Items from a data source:
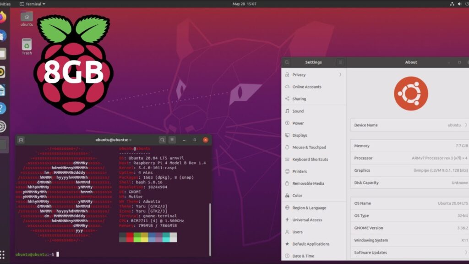Launch Firefox from the dock
The height and width of the screenshot is (264, 469).
click(2, 17)
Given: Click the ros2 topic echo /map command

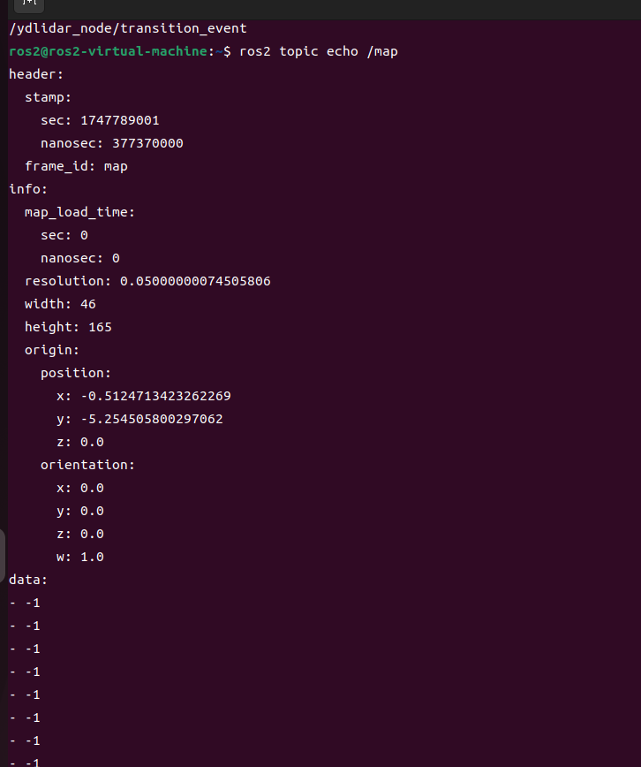Looking at the screenshot, I should 319,51.
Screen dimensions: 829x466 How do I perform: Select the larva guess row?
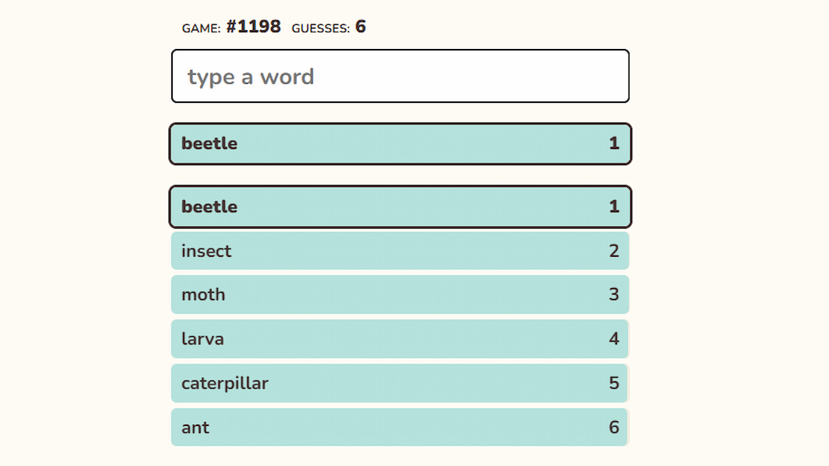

■ PROBLEM TO SOLVE
The lines from the one that contains "Given: Click the ros2 topic echo /map command" through the end of the data, repeated exactly and with no pictures, make up the whole answer.

■ RESULT FOR THIS TASK
Given: Click the ros2 topic echo /map command

Looking at the screenshot, I should 319,51.
Screen dimensions: 829x466 How do I perform: Select the larva guess row?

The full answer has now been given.